The recent devastating train collision in Odisha, which occurred on Friday, June 2nd, has brought attention to one of the deadliest accidents in the history of the country. Reports indicate that the tragic incident resulted in the loss of at least 288 lives, with over 900 individuals sustaining injuries. This unfortunate event once again highlights the critical importance of implementing robust safety measures and continually improving infrastructure and operational protocols.
Addressing the need to prevent train accidents on India’s busiest and heavily utilized rail routes, the Indian Railways has been actively working on developing its own Automatic Train Protection (ATP) System, known as ‘Kavach’.
What is Kavach?
Kavach is the National Automatic Train Protection (ATP) System developed by the Research Design and Standards Organisation (RDSO) in collaboration with three Indian vendors: Medha Servo Drives Pvt Ltd, HBL Power Systems Ltd, and Kernex Microsystems.
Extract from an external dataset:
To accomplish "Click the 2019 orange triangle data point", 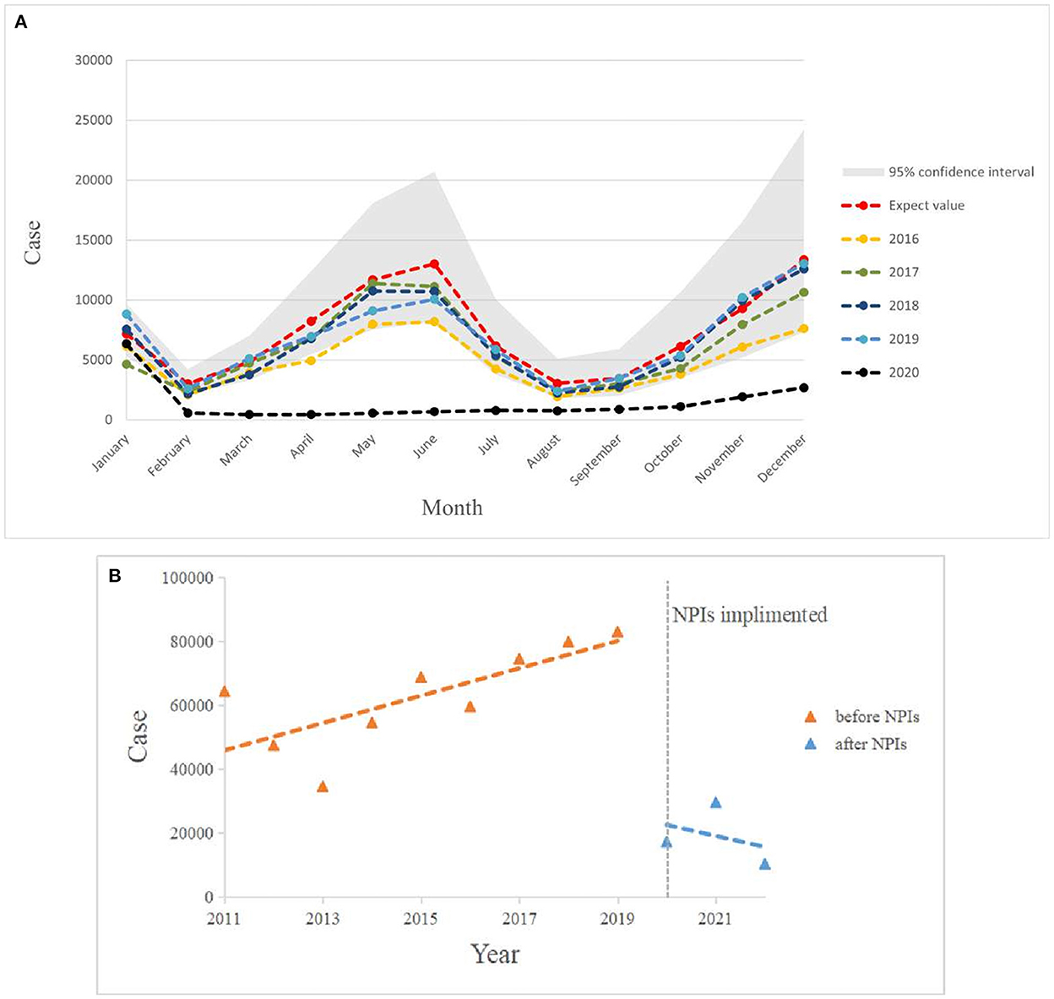I will pyautogui.click(x=617, y=632).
The system has been adopted by the Indian Railways and has undergone field tests on passenger trains since 2016.
The Kavach system involves installing radio frequency devices on railway tracks, signaling systems, and train engines. These devices continuously transmit signals in real-time, indicating the absence of any obstacles on the track where the train is operating. It has received certification for Safety Integrity Level-4 from reputable international safety assessors.
While Kavach currently utilizes ultra-high frequency radio waves, the Indian Railways is actively working to make it compatible with 4G Long Term Evolution (LTE) technology. This initiative aims to develop the product for global markets and enhance operational efficiency. The system is also undergoing improvements, including a transition from Ultra High Frequency (UHF) to LTE-4G communication.
How does the system work?
Kavach serves as a valuable aid to Loco Pilots by assisting in avoiding Signal Passing At Danger (SPAD) incidents and overspeeding, particularly during challenging weather conditions like dense fog. The system effectively controls the train’s speed and automatically applies brakes when necessary, especially in situations where the Loco Pilot may be unable to do so.
Devices installed on railway tracks can detect obstacles up to 10 km ahead. These tracks are equipped with pressure sensors capable of identifying weights exceeding 500 kg. When an obstacle is detected, the sensors transmit signals to the train’s engine, triggering the automatic application of brakes. Subsequently, the devices installed in the trains receive these signals and reduce the train’s speed to a maximum of 30 km per hour, allowing the train driver to bring it to a halt.
Kavach’s features include transmitting line-side signals to the train cab, particularly beneficial in high-speed and foggy conditions. The system also updates the train’s movement authority and can automatically sound the whistle at level crossings. Notably, the communication between track devices and trains occurs through unique radio frequencies, enabling direct transmission without relying on a central server.
Roll Out Progress
The Indian Railways plans to install Kavach across 2,000 rail route networks in the year 2022-23, and subsequently expand it to 4,000-5,000 rail route networks each year. The Railway Board has approved the installation of Kavach technology along a 34,000-kilometer rail route. For the year 2022-2023, a budget of Rs 272.30 crore has been allocated for the installation of the Kavach system. In the previous fiscal year, 2021-2022, Kavach received a release of Rs 133 crore.
Trials of the Kavach system were conducted by the Indian Railways on the Absolute Block section of Lingamapalli-Vikarabad-Wadi and the Vikarabad-Bidar — a 250 km section of the South-Central Railway. Following the successful completion of these trials, three vendors were approved to receive developmental orders from the Indian Railways.
Currently, Kavach has been deployed on more than 1,098 route kilometers and is operational on 65 trains under the South-Central Railway, after undergoing successful trial runs.
However, regarding the recent train collision in Odisha, it remains unclear whether the deployment of Kavach could have helped avert such a mishap. As a high-level probe is currently underway to determine the root cause of the incident, the effectiveness of Kavach in preventing similar accidents will undoubtedly be closely examined.